• **Excerpt to read**:
__________________________________________________

Rebound. Walker. Red light. Tim Thomas dashing away.

It all happened in a flash, just like that....it was over. The dream season died in the blink of an eye. I sat with my chin pressed firmly into my notebook and blankly stared out for a few minutes, unable to come to grips with a major part of my life being so abruptly yanked away from me as the Carolina Hurricanes celebrated their 3-2 OT victory.

And in a way, I'm still there up on level 9 at the TD Banknorth Garden, wallowing in my own personal silence, wondering where it all went wrong. I'm still locked onto the frozen scoreboard and the 1:14 remaining in overtime that we'll never see, wondering not just what could've been, but what should've.

We're always so quick to throw out labels, generalizations: call the team you root for great and you're a homer, voice displeasure for how someone plays the game and you're a hater. You can back it up with fact after fact, but it's simply irrelevant to the masses who are intent on quickly categorizing you.

__________________________________________________

• **Supplied information**:

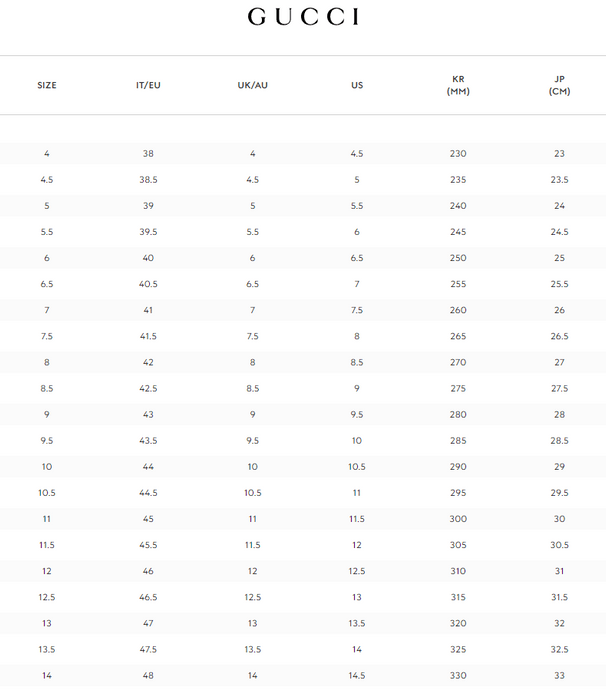The image size is (606, 700).
Task: Select the KR value 280
Action: click(458, 415)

__________________________________________________

• **To do**:
1 - Based on the hockey text, answer yes or no to each statement and quote the exact words that decide it. (a) The Carolina Hurricanes won the game 3-2 in overtime. (b) The scoreboard froze with 2:14 left in overtime. (c) Someone who voices displeasure with how a person plays the game gets called a homer.
2 - Quote everything in the hockey text from "Rebound. Walker. Red" down to "3-2 OT victory.".
3 - Extend the hockey text past its final sentence.
The lines are separate material, unrelated to the hockey text.

• **Responses**:
1 -
(a) Yes: "the Carolina Hurricanes celebrated their 3-2 OT victory"
(b) No: "the 1:14 remaining in overtime that we'll never see"
(c) No: "voice displeasure for how someone plays the game and you're a hater"

2 -
Rebound. Walker. Red light. Tim Thomas dashing away.

It all happened in a flash, just like that....it was over. The dream season died in the blink of an eye. I sat with my chin pressed firmly into my notebook and blankly stared out for a few minutes, unable to come to grips with a major part of my life being so abruptly yanked away from me as the Carolina Hurricanes celebrated their 3-2 OT victory.

3 -
Where am I going with this? Well, here:

The Boston Bruins are a superior team to the Carolina Hurricanes. I know that now, I will know that tomorrow, I will know that until the day I die. You can flame away, telling me that the Hurricanes played better, fought harder and got the job done when it mattered most. I know this full well. It is not my point.

I tip my hat to the Hurricanes, I really do. They beat the Bruins in the race to win four games. They were the better team in these seven games, and they are moving on to the Eastern Conference Finals with a chance to go even further, and capture their second Stanley Cup in four years. Tremendous props to every player and member of the organization.

But, I can't help but feel that the B's lost this series more than the Canes won it. Where was the hunger, that playoff tenacity in games 2-4 and in periods 1 and 2 tonight? Why weren't adjustments made sooner rather than later? Why did the offense repeatedly go on hiatus, disappearing for absurdly long stretches? How did the Bruins manage to finally figure out how to cleanly break out of their zone, only to forget the recipe for success again?

Question, after question after question.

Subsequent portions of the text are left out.